Ed O'Ross (born Edward Orss; July 5, 1949) is an American actor. Some of his prominent roles are as Itchy in Dick Tracy, Colonel Perry in Universal Soldier, Lt. Touchdown in Full Metal Jacket, ruthless Georgian mobster Viktor Rostavili in Red Heat, police detective Cliff Willis in The Hidden, and for his role on the TV Shows ‘’Six Feet Under’’ (2001-2005) and Shark (2006-2008).

Early life and education
O'Ross was born Edward Orss on July 5, 1949 in Pittsburgh, Pennsylvania , of Czechoslovak descent. 

He graduated from Munhall High School, where he was a star baseball player, in 1964. He subsequently attended Point Park College and Carnegie Tech (which became Carnegie Mellon University, where he studied with Ralph Lewando at Carnegie Tech.

Prior to becoming an actor, O'Ross was a boxer, winning a Golden Gloves amateur championship in 1964. He was also a minor league baseball player. He even auditioned for two Major League Baseball teams (the Pittsburgh Pirates and St. Louis Cardinals) but was not selected.

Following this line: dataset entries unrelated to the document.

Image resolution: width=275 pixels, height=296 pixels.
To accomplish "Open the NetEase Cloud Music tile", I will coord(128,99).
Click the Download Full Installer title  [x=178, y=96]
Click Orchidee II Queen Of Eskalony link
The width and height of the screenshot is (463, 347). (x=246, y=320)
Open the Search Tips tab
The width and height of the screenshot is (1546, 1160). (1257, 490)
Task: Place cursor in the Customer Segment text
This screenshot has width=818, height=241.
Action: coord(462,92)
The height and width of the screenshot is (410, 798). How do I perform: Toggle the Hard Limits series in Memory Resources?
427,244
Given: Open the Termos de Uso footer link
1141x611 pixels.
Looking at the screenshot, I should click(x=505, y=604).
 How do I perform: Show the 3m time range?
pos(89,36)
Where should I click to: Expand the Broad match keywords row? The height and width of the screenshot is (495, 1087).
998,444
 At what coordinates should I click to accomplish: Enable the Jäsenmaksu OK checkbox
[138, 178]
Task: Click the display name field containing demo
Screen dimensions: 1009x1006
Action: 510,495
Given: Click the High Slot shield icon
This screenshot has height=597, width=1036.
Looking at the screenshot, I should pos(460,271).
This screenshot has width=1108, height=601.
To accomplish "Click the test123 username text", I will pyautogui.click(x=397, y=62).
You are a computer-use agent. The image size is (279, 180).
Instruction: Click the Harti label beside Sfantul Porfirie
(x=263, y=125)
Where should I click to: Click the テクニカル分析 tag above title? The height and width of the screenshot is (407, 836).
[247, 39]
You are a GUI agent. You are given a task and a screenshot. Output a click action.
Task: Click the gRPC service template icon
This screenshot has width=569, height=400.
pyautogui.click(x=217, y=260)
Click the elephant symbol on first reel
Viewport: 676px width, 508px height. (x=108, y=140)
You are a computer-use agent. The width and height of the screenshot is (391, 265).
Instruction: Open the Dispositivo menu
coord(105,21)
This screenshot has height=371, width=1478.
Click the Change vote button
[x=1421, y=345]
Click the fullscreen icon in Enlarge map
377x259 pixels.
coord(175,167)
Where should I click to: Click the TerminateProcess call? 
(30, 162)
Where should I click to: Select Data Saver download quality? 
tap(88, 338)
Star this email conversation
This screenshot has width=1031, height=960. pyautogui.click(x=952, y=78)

He studied acting over several years, under Stella Adler and Uta Hagen, among others.

Career
He has appeared in many films and has played several Russian characters including [in fact Georgian] villain Viktor Rostavili / Viktor Rosta in Walter Hill's action film Red Heat, Nikolai, one of Ruth Fisher's love interests on the HBO series Six Feet Under and Leo, a sandwich shop owner on Curb Your Enthusiasm and playing the voice of Agent K on Men in Black: The Series for 1st season only.

Other films of his include Dreams of Gold: The Mel Fisher Story, The Pope of Greenwich Village, The Cotton Club, Full Metal Jacket, Lethal Weapon, The Hidden, Action Jackson, Another 48 Hrs., Universal Soldier, Dick Tracy, Hoodlum, Curious George, The Harsh Life of Veronica Lambert and Sorority Party Massacre.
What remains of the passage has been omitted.